Con Guarino Guarini, l’architettura della luce diventa un linguaggio poetico: le sue cupole sembrano respirare, trasformando la pietra in un dialogo vivo tra fede, geometria e meraviglia

Nel cuore pulsante del Barocco europeo, quando Roma diffondeva la propria magnificenza verso le corti e i principati del continente, emerse una figura singolare, quasi visionaria: Guarino Guarini, teologo, matematico e architetto.
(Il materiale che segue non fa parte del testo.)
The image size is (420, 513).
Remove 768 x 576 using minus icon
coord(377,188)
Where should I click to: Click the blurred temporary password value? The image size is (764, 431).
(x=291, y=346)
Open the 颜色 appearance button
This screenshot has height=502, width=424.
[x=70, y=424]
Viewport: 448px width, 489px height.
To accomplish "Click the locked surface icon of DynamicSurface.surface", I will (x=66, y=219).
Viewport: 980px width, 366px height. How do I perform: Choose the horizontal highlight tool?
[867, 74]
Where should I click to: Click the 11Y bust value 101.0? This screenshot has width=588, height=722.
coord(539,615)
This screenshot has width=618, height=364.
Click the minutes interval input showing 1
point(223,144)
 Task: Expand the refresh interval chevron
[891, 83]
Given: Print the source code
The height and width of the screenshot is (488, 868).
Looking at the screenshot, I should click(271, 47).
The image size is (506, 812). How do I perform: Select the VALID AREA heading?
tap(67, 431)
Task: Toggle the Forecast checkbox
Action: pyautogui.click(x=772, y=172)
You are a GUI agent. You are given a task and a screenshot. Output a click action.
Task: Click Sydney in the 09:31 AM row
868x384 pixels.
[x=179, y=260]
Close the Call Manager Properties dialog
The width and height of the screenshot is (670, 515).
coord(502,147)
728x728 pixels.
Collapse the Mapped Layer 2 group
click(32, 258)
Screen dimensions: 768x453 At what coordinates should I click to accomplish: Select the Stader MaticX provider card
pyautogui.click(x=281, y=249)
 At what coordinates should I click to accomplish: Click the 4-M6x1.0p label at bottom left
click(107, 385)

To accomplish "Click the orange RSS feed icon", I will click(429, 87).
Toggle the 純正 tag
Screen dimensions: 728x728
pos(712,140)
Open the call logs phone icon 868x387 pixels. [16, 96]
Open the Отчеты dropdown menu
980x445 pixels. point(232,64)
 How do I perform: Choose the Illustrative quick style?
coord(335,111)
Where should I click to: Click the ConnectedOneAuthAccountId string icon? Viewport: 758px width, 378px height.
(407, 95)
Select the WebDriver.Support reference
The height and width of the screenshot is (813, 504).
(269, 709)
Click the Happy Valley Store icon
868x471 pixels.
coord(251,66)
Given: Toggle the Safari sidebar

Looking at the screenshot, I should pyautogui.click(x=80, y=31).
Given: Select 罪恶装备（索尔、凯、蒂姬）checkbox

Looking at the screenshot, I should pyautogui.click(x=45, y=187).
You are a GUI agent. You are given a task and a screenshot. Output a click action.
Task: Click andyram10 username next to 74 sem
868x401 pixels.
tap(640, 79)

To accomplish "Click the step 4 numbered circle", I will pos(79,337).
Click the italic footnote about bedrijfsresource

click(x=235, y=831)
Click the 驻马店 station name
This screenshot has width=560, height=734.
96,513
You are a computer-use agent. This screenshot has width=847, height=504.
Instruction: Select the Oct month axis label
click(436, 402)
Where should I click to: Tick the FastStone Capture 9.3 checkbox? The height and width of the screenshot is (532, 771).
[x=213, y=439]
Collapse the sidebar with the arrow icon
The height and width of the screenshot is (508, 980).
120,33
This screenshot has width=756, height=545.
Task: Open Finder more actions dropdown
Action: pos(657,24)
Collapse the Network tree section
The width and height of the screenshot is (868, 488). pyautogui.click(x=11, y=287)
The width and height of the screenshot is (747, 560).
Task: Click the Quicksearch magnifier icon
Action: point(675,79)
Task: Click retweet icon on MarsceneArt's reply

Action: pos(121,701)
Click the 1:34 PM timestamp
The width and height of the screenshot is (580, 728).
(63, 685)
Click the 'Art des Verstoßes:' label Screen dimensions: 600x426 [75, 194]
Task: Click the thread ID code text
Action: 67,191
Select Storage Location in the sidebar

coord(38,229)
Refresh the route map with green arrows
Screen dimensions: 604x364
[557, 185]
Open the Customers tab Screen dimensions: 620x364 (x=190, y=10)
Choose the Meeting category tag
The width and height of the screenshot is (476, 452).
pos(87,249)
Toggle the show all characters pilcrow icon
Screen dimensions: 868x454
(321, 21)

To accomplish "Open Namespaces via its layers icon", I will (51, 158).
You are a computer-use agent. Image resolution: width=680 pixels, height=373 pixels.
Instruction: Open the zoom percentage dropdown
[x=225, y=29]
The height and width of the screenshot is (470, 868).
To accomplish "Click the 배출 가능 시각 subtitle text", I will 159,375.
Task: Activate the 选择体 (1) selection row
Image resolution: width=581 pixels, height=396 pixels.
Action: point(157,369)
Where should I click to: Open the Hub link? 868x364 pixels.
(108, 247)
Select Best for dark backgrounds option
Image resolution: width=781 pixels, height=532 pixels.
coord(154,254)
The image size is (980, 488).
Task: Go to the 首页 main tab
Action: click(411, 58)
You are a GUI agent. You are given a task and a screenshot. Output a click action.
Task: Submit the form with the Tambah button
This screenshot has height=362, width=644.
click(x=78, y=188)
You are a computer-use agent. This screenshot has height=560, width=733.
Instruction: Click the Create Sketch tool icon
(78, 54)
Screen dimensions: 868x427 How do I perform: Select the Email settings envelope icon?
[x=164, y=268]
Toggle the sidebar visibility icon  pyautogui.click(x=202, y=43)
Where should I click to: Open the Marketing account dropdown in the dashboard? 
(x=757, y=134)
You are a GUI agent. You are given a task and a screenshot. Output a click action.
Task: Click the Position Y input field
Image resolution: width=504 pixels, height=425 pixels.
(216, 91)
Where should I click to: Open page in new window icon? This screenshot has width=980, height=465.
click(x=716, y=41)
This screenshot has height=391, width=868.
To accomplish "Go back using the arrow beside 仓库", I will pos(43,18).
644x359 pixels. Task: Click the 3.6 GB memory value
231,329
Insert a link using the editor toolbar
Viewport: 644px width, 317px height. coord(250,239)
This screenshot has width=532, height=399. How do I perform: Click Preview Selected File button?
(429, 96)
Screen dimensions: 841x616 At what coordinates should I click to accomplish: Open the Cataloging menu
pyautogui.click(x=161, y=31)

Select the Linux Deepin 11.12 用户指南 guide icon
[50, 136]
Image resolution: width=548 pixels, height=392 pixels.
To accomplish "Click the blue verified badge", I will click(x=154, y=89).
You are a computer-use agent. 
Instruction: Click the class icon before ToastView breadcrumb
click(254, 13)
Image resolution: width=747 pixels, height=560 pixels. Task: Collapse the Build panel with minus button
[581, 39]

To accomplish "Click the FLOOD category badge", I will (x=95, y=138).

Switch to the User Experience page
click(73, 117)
La sua opera si distingue per una architettura straordinaria e incredibile luce, sintesi perfetta tra misticismo e scienza, tra rigore geometrico e slancio spirituale.

Guarini non fu soltanto un interprete dello spirito barocco, ma un creatore di forme che sembrano oltrepassare la materia per farsi rivelazione. Le sue cupole, le sue geometrie intrecciate come cristalli di fede, sono esperimenti di teologia costruita, di metafisica resa pietra. Se Borromini aveva dato al Barocco un respiro irrazionale e vibrante, Guarini ne elaborò la grammatica celeste, costruendo spazi in cui la luce non è semplice fenomeno ottico, ma principio divino che modella e trasfigura.

Un genio della Controriforma

Guarino Guarini nasce a Modena nel 1624 e, ancora giovanissimo, entra tra i chierici regolari teatini. L’ordine, dedito alla teologia e all’insegnamento, gli offre una formazione enciclopedica: oltre al latino e alla filosofia, egli approfondisce matematica, prospettiva e architettura. Questo sapere ampio diverrà la base del suo linguaggio artistico, un lessico capace di coniugare spiritualità e scienza.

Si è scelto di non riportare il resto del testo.